▶ [RECORDS PROVIDED]
+-------+

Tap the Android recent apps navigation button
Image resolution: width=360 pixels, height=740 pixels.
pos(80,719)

+-------+

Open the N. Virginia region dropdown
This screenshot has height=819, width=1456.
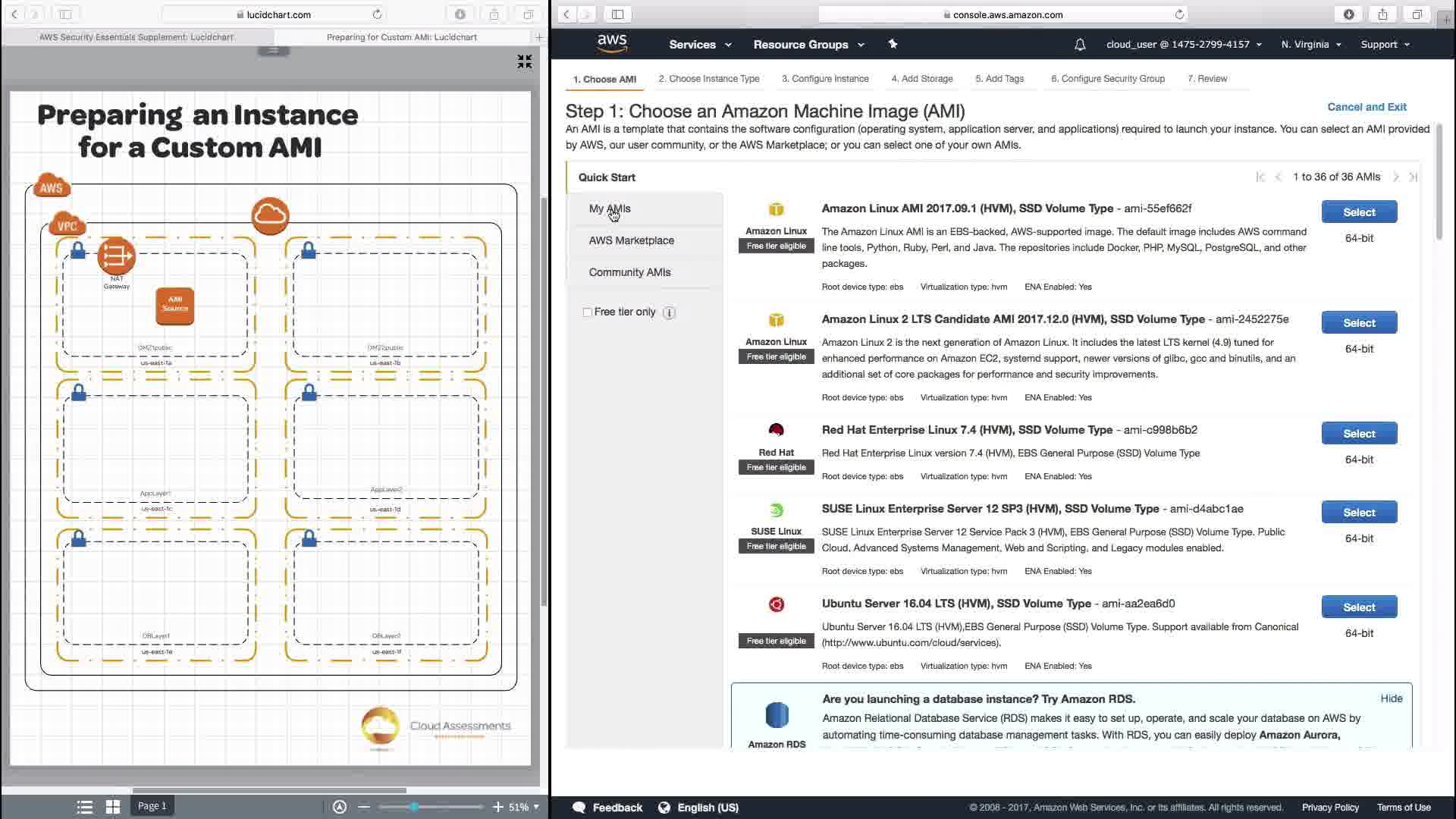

+-------+

▶ [TASK TO COMPLETE]
Format the stretch of the records from the line containing "Tap the Android recent apps navigation button" through the line containing "pos(80,719)" as a Markdown table with the columns Row and Text, one numbered row per line and blank lines omitted.

▶ [FULL OUTPUT]
| Row | Text |
|---|---|
| 1 | Tap the Android recent apps navigation button |
| 2 | Image resolution: width=360 pixels, height=740 pixels. |
| 3 | pos(80,719) |